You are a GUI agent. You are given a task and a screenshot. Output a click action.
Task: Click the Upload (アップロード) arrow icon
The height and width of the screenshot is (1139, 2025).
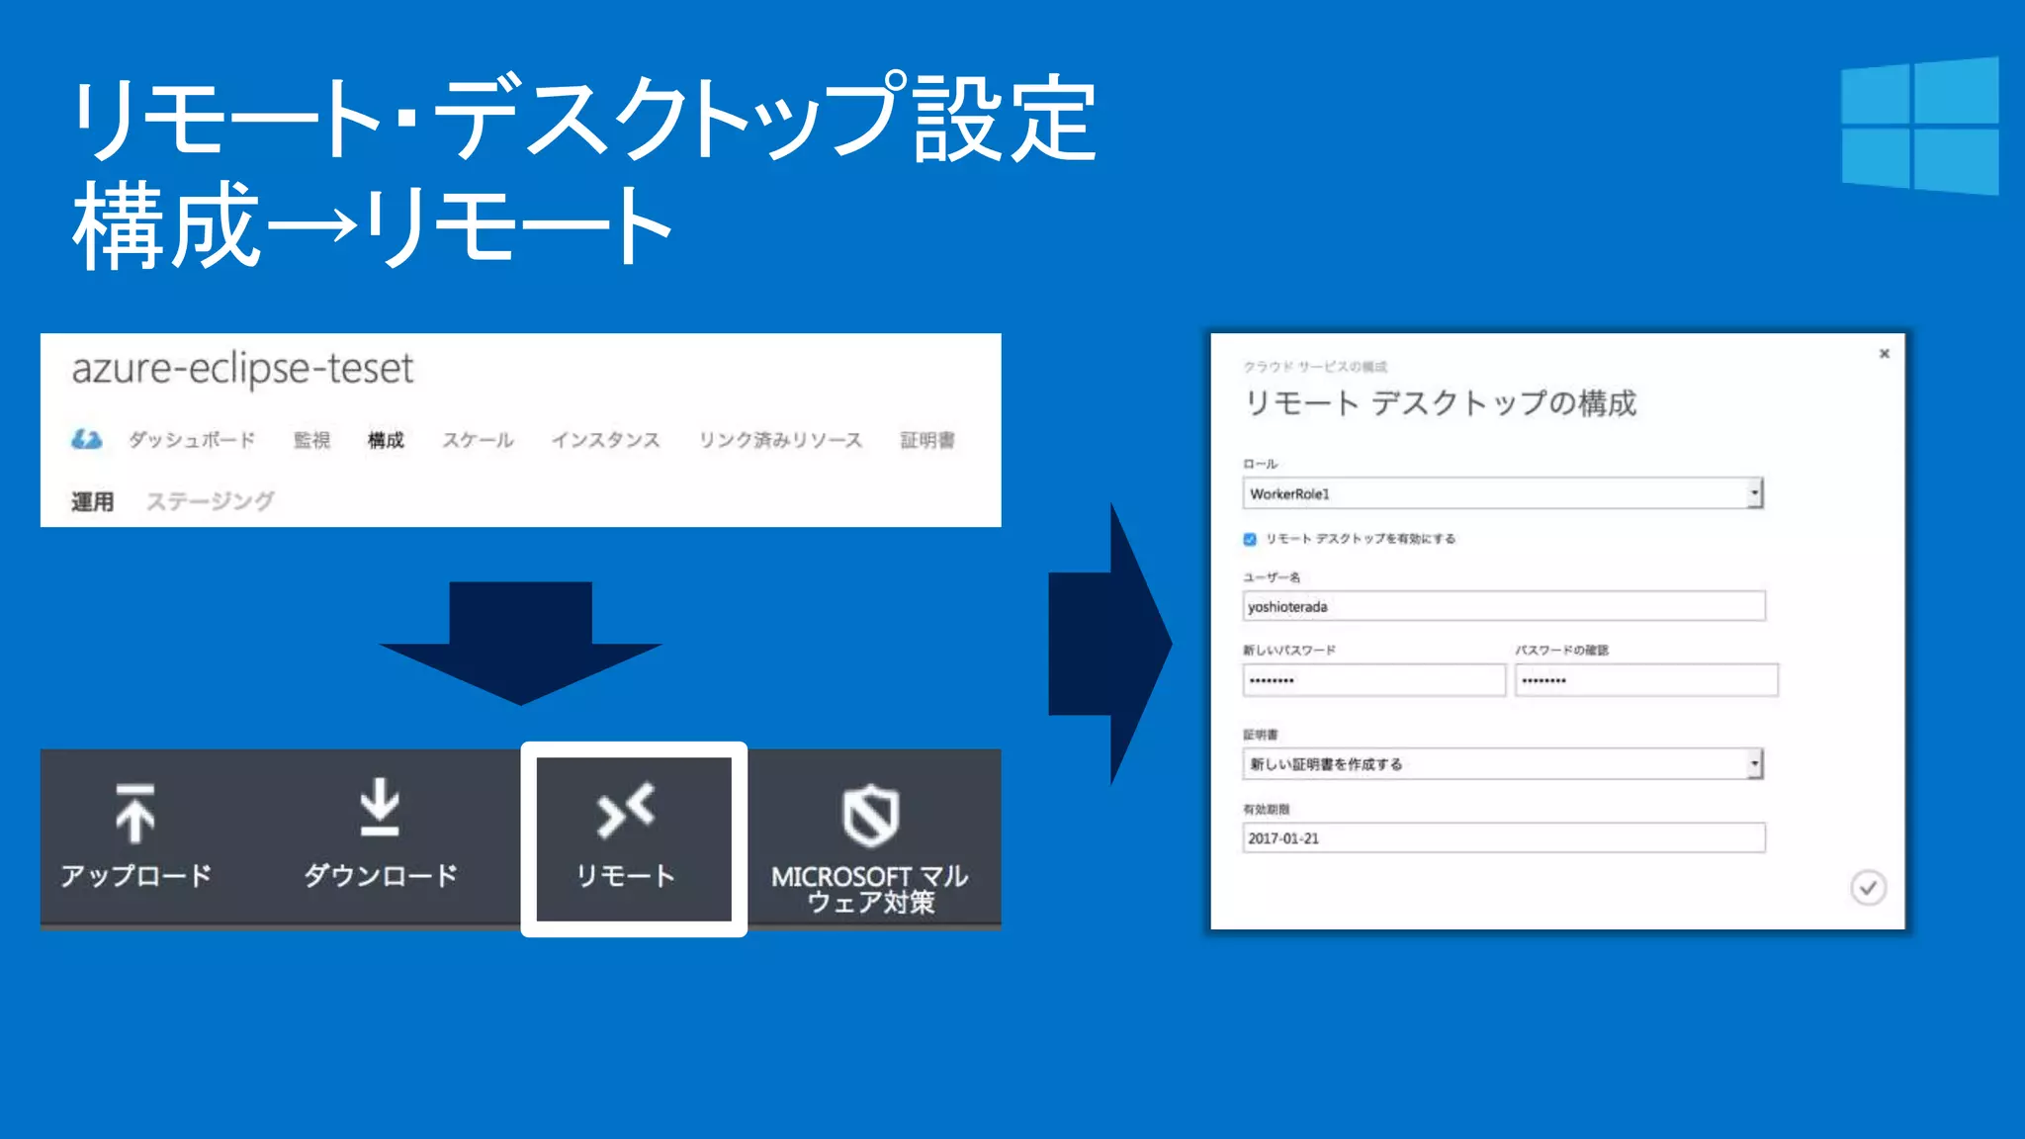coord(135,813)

---

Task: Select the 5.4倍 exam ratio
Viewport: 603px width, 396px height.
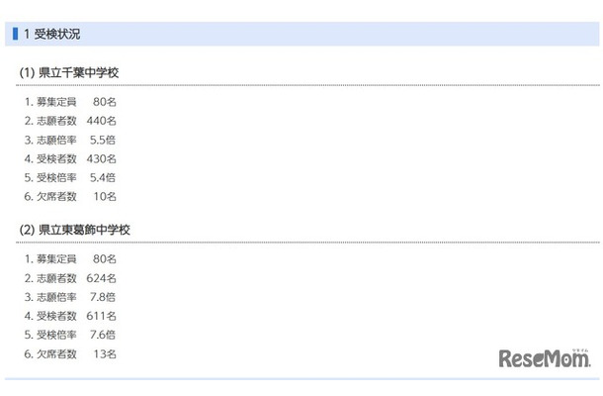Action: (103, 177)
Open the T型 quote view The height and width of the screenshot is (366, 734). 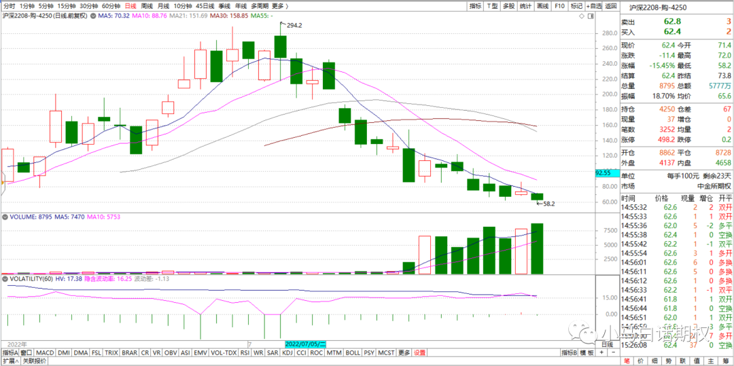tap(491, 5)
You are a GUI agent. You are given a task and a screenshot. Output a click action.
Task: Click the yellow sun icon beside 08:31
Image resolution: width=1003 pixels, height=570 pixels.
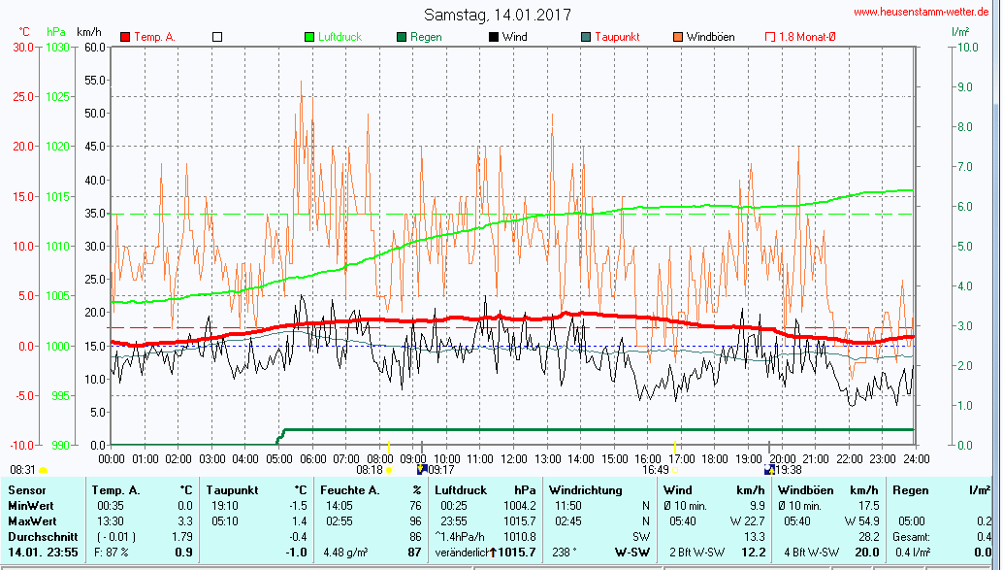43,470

==

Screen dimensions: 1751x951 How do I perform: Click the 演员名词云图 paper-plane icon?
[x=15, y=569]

§ What you have to do:
Render the entries as a Markdown table with columns headed Row and Line, one row per line and blank lines omitted. Start at the line containing "Screen dimensions: 1751x951" and stop after the line containing "[x=15, y=569]".

§ Answer for the task:
| Row | Line |
|---|---|
| 1 | Screen dimensions: 1751x951 How do I perform: Click the 演员名词云图 paper-plane icon? |
| 2 | [x=15, y=569] |